***** DOCUMENT EXTRACT

The next thing that really changed my world and thoroughly influenced my writing were the films of Robert Bresson. When I discovered them in the late seventies, I felt I had found the final ingredient I needed to write the fiction I wanted to write.

INTERVIEWER

What was the final ingredient?

DENNIS COOPER

Recognizing that the films were entirely about emotion and, to me, ­ profoundly moving while, at the same time, stylistically inexpressive and monotonic. On the surface, they were nothing but style, and the style was extremely rigorous to boot, but they seemed almost transparent and purely content driven. Bresson’s use of untrained nonactors influenced my concentration on characters who are amateurs or noncharacters or characters who are ill equipped to handle the job of manning a story line or holding the reader’s attention in a conventional way. Altogether, I think Bresson’s films had the greatest influence on my work of any art I’ve ever encountered. In fact, the first fiction of mine that was ever published was a chapbook called “Antoine Monnier,” which was a god-awful, incompetent attempt to rewrite Bresson’s film Le diable ­probablement as a pornographic novella. So I came to writing novels through a channel that included experimental fiction, poetry, and nonliterary influences pretty much exclusively. I never read normal novels with any real interest or close attention.

**********
***** INFORMATION SHOWN

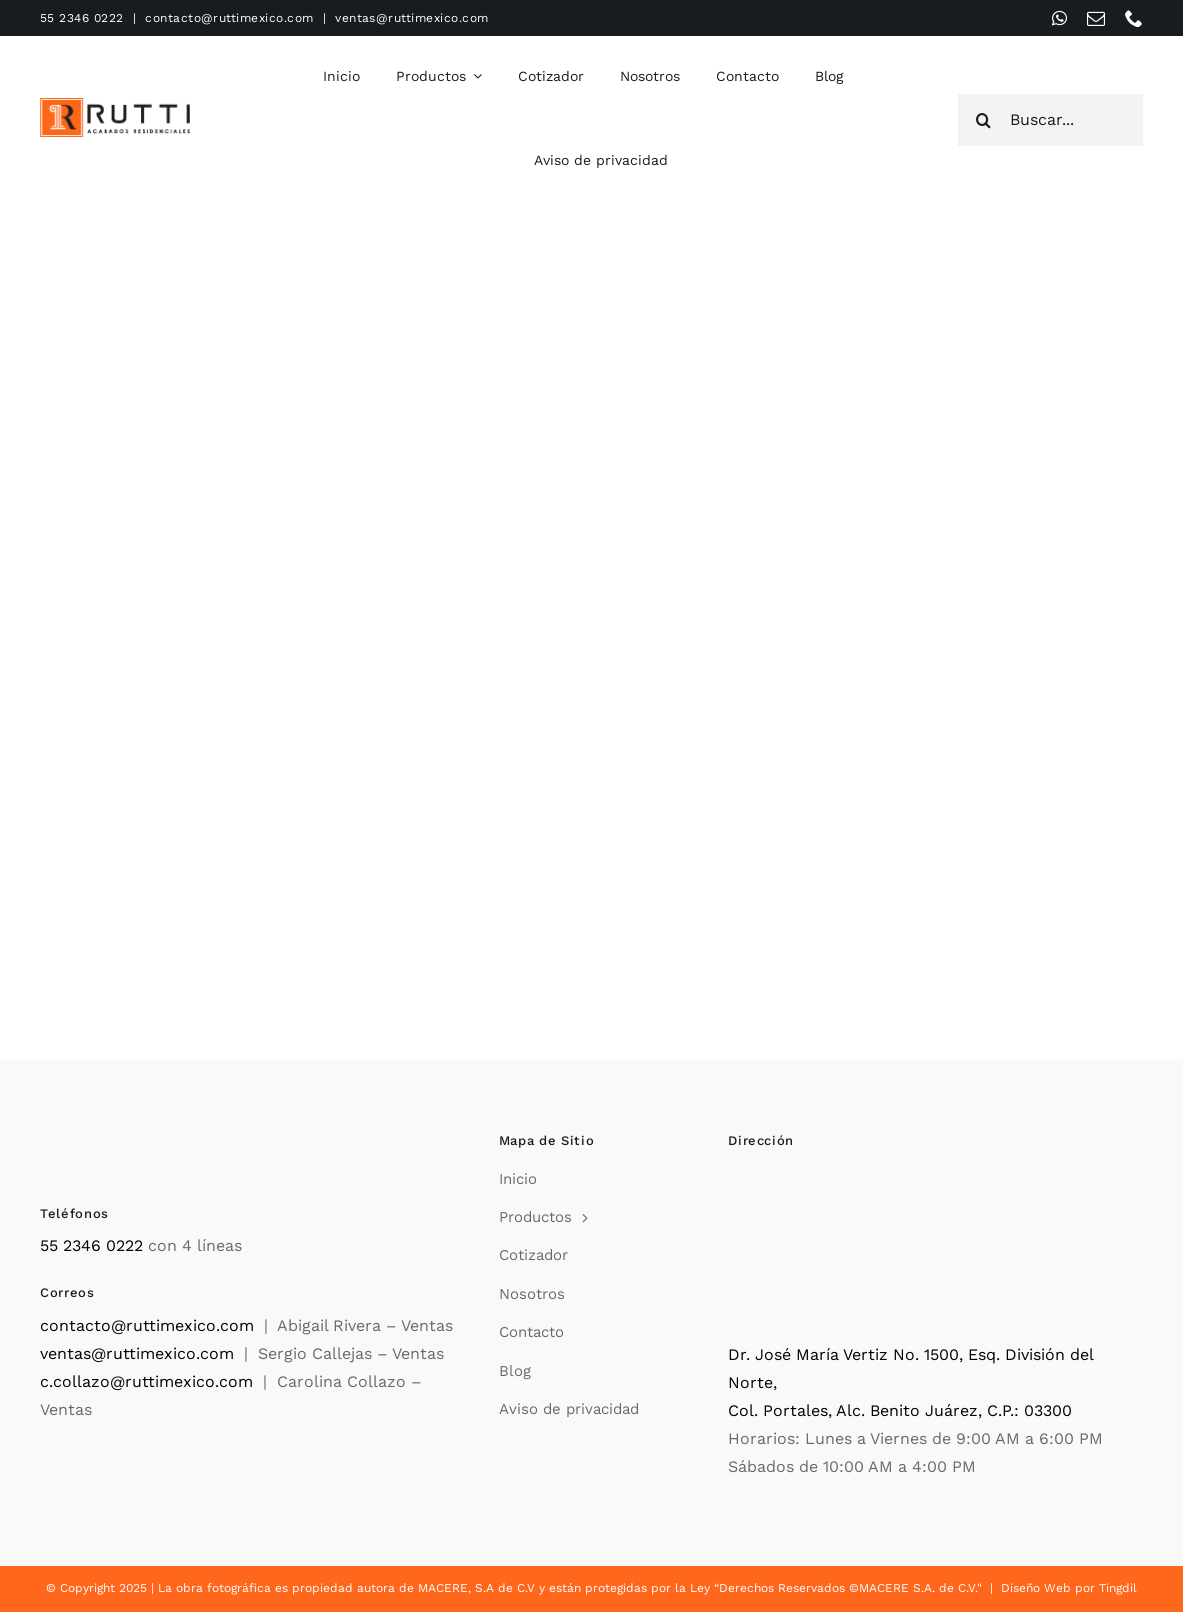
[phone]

**********

Return, verbatim, the portion of the interview excerpt between "The next thing" and "wanted to write.", inclusive.

The next thing that really changed my world and thoroughly influenced my writing were the films of Robert Bresson. When I discovered them in the late seventies, I felt I had found the final ingredient I needed to write the fiction I wanted to write.